*INPUT DATA*:
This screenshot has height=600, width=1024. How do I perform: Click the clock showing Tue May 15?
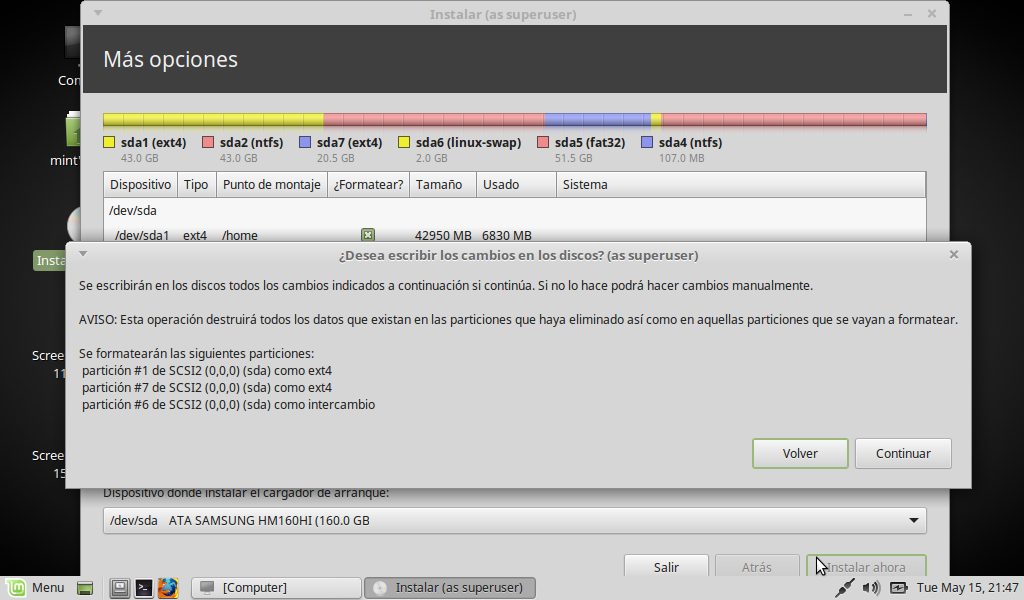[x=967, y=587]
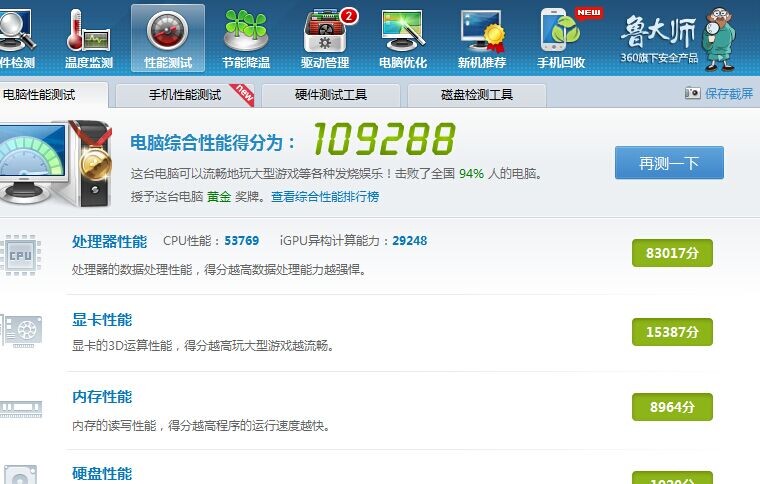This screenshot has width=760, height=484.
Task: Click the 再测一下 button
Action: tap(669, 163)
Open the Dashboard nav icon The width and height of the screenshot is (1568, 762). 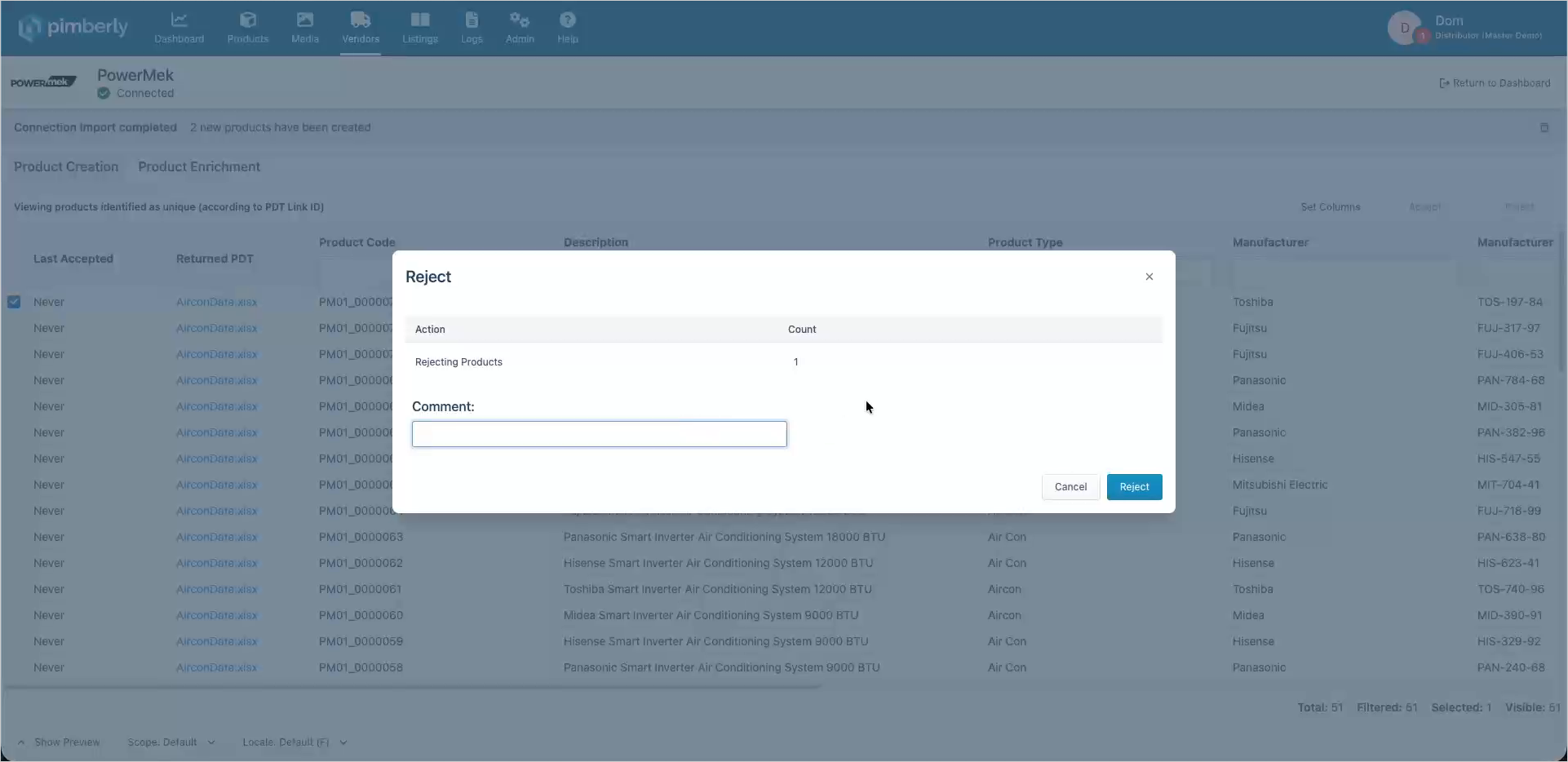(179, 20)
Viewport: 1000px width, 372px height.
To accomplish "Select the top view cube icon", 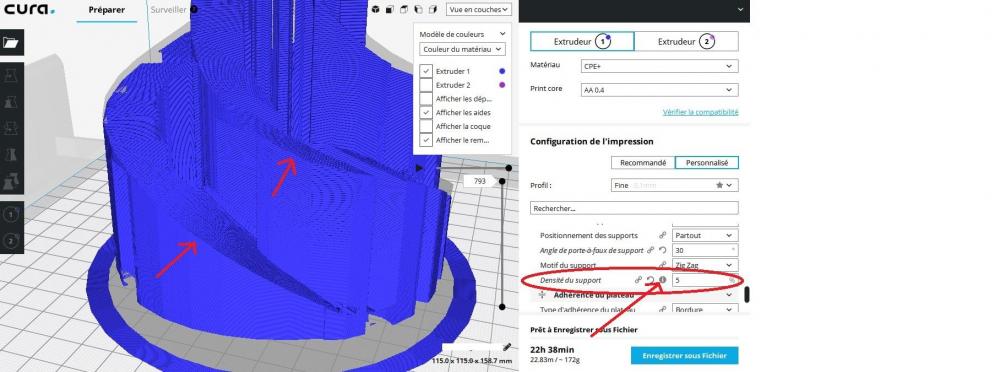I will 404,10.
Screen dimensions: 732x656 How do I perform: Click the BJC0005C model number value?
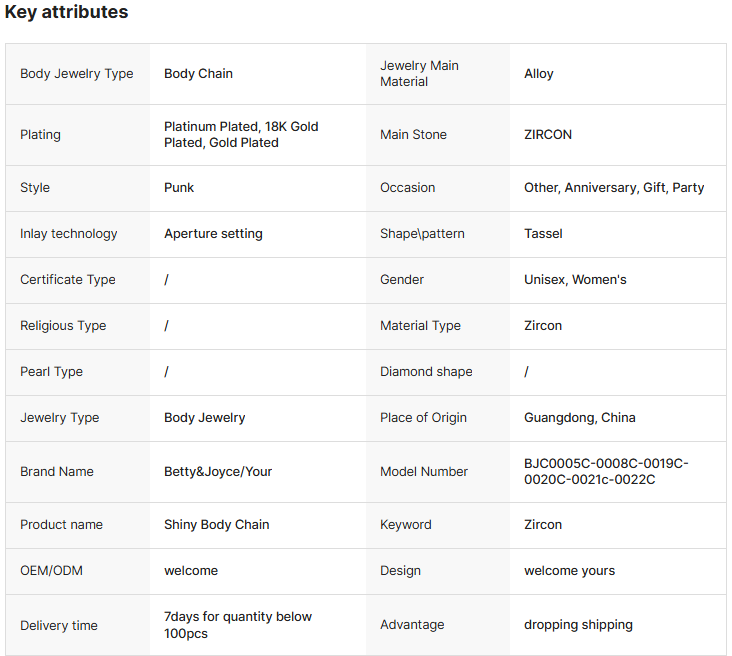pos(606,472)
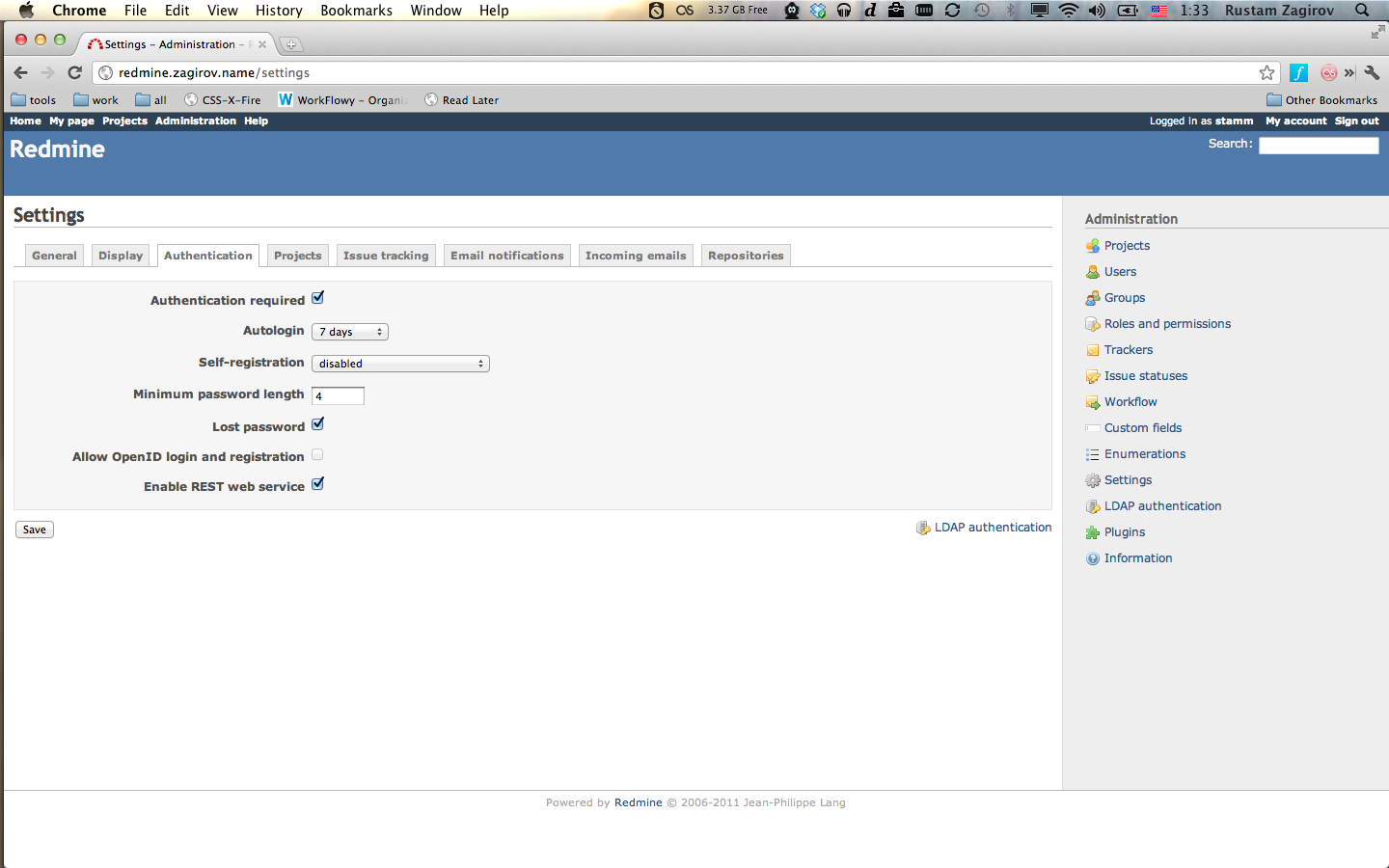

*WHAT THIS TASK INVOLVES*: All that should be printed is the lines from the one containing "Screen dimensions: 732x656" through the last line of the material above, both ends included, exactly as they stand; please skip the pictures.

*OUTPUT OF THE TASK*:
Screen dimensions: 732x656 How do I perform: Click the BJC0005C model number value?
pos(606,472)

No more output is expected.